The third and final season premiered on February 16th 2023 and finished on April 20th. With "Frontier Day" fast approaching, Picard is contacted by Beverly Crusher, whom he hasn't seen since Nemesis, warning him of a conspiracy within Starfleet. Accompanied by Riker, Picard flies out after her, reuniting with his old crew in the process and discovering just how deep the conspiracy, and his own legacy, runs.

Tropes used in Star Trek: Picard include:
  • Actionized Sequel: The action scenes are more in line with the Kelvin timeline films than TNG.
  • Advertised Extra: Number One (the dog not Riker), Laris, and Zhaban.
  • All There in the Manual: The prequel comic shows how Laris and Zhaban came to live at Picard's vineyard.
  • All There in the Script: Per Word of God, the Federation's isolationist attitude is partly influenced by lingering feelings about the Dominion War.
  • Always Identical Twins: Dahj and Soji. Justified by the way they were born.
  • And the Adventure Continues...: At the end of the first season, La Sirena, joined by Seven of Nine, heads off for new horizons.
  • An Aesop:
    • It's not the length of your life that gives it meaning. It's what you do with the time you have.
    • For better or for worse, your past does not define you. It may never be forgotten but all that matters is what you do in the present.
  • And This Is For: Seven punctuates both her Season 1 kills, Bjayzl and Narissa, this way, avenging Icheb and Hugh.
  • Aw, Look -- They Really Do Love Each Other: The end of Season 2 seems to confirm that, yes, despite everything, Picard did consider Q to be a friend.
  • Awesome but Impractical: The Orchids defending Coppelius. They can disable even a Borg cube but they're only good for one use.
  • Back From the Dead: Having uploaded his memories into B-4, Data's neural net was able to reconstructed from a single neuron. That version of Data dies at Season 1's end but a composite of Lore and Data's memories animates Daystrom Android M-5-10.
  • Backup Twin: Soji to Dahj.
  • Bad Bad Acting: While Rios' smuggler persona is passable, Picard's French Jerk persona in "Stardust City Rag" is hilariously bad.
  • Battle Butler: Laris and Zhaban to Picard.
  • Beauty Is Never Tarnished: During Seven and Narissa's fight, the worst either of them get is a small trail of blood.
  • Black Dude Dies First: Dahj's boyfriend is the first casualty of the series.
  • Big Bad: Commodore Oh.
  • Big Brother Is Watching: The Tal Shiar are everywhere in Romulan society.

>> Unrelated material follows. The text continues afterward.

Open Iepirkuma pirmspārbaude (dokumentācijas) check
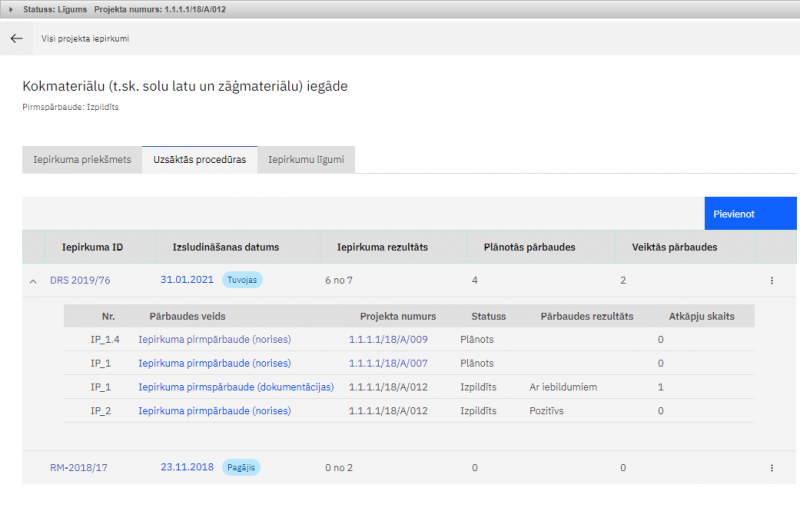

  • Bizarre Alien Senses: The Beta Annari have 1253 genes related to smell. This allows them to detect if someone is lying, what they last ate, and who they last had sex with.
  • Body Horror: Borg implants are rather invasive.
  • Book Ends: The first season opens and ends with "Blue Skies."
  • The Bus Came Back:
    • Dr. Bruce Maddox, a one-off character from the TNG episode "Measure of a Man" returns as a major part of this show's background lore. Sadly he's Back for the Dead.
    • Hugh, the freed Borg drone from "I, Borg" also makes a return. He too is Back for the Dead.
  • Brain Uploading: How Picard overcomes his Irumodic Syndrome.
  • Break Out the Museum Piece:
    • In "Absolute Candor", the Bird-of-Prey that Kar Kantar sends to defend Vashti is the model that Kirk faced off against in TOS.
    • In "Võx", the fleet is taken over by the Borg's networking. Picard and co. head back to the fleet museum to steal a ship not linked to the fleet. The Enterprise-D.
  • Broken Pedestal: Starfleet has become one to Picard after they gave up on evacuating the Romulan people. Picard ended up becoming one to the Romulan refugees that he'd befriended.
  • Brutal Honesty: The Qowat Milat, in sharp contrast to the rest of the Romulan species. As a result, Elnor is a hilariously Bad Liar.
  • Call Forward: Much of Season 2, set in 2024, has the looming shadow of the nationalism that is setting Star Trek‍'‍s World War III that will start in 2026. Adam Soong's research into illegal genetic engineering also sets up his descendent's Arik Soong's arc in Star Trek: Enterprise.
  • Call to Agriculture: Riker and Deanna have retired to a simple life in the woods.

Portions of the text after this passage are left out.